In a previous interview regarding the cost to the Village of task force involvement, Chief Hale stated that police work isn’t intended to make a profit, and the most important consideration is whether an activity helps reduce crime. However, he said last week, if budget considerations forced him to remove one officer from the department, he would take that officer from the task force rather than reducing police coverage of the village. But if there is no budget pressure to downsize, he plans to maintain the local presence in the task force. Current staffing levels locally are adequate, he believes, and while an extra officer would add one more body to the force, the addition wouldn’t increase services to the public.

When calculating the cost versus benefits a department receives from task force involvement, a municipality should also add in the benefit of the extra training received by the task force member officer, May said last week. Because officers tend to stay on the task force three to five years, they receive a considerable amount of specialized training.

“So when they go back, they take back the totality of what they’ve learned here,” he said.

However, Kate Hamilton worries that the training itself could work against the interests of the village. The task force can be seen as a “stepping stone” that attracts officers who don’t really want to work in a small town.

“I feel it could entice people to come here just to get on the task force” and then move on quickly to more exciting police work, having been trained on the Village’s dime, she said.

No longer SWAT member

Following the July 30, 2013, shootout and death of villager Paul E. Schenck, many were surprised to find out that Yellow Springs Officer Pat Roegner had on the night of the shootout suited up with the Greene County SWAT (special weapons and tactics) team, one of three SWAT teams on the scene that night. In fact, Yellow Springs was a member of the team, which also included representatives of the Xenia Police Department, the Greene County Sheriff’s Department, the Kettering Health Network and Wright State University.

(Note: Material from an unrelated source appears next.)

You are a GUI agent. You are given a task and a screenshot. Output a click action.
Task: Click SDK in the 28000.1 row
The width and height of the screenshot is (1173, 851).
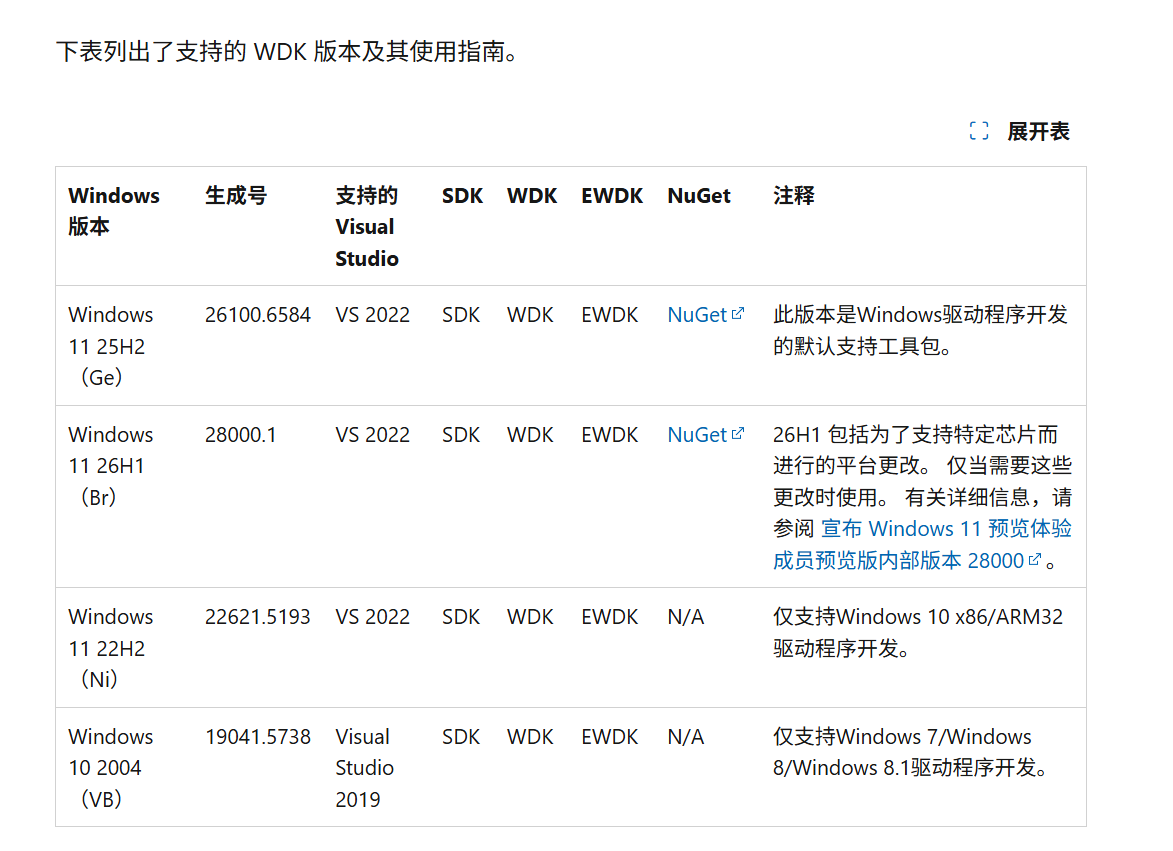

Former Police Chief Anthony Pettiford had asked former Village Manager Laura Curliss the previous spring for permission to join the SWAT team due to Roegner’s interest, according to Pettiford in a previous interview. Curliss gave permission, although Village Council was not aware of the Village’s involvement with the SWAT team.

However, that involvement was short-lived because Roegner resigned from the local police force in the spring of 2014. While Pettiford had originally told Keller that he might be assigning another officer, the topic became controversial following the disclosure that Yellow Springs was a SWAT team member, and Pettiford did not move ahead with assigning the officer. Currently, according to Keller in a recent interview, Yellow Springs is not considered part of the team. Keller said he puts out a call yearly to area police departments to see if there is interest in joining SWAT and he had no indication of interest from Yellow Springs.

In a recent interview, Chief Hale said that being a part of SWAT “is a sensitive issue” about which he has mixed feelings.

“It’s not a bad thing but you have to look at the resources used, how much you train and how much you get back,” Hale said. Also, Hale is aware that the Greene County SWAT team is mandated to respond to requests for its service in all Greene County municipalities, so that Yellow Springs will receive that service regardless of whether or not it’s a member.

The cost required for SWAT involvement is far less than that of the A.C.E. Task Force, because the team contributes an officer only during raids and training rather than full time. An officer needs to train with the SWAT team once a month, according to Keller, so the expense is that required to cover that officer’s shift during training, which amounts to a few thousand dollars a year.

The Greene County SWAT team tends to be called up only a few times a year, in situations when police encounter someone using dangerous weapons, or a hostage situation. However, according to Keller, last year SWAT wasn’t called up at all.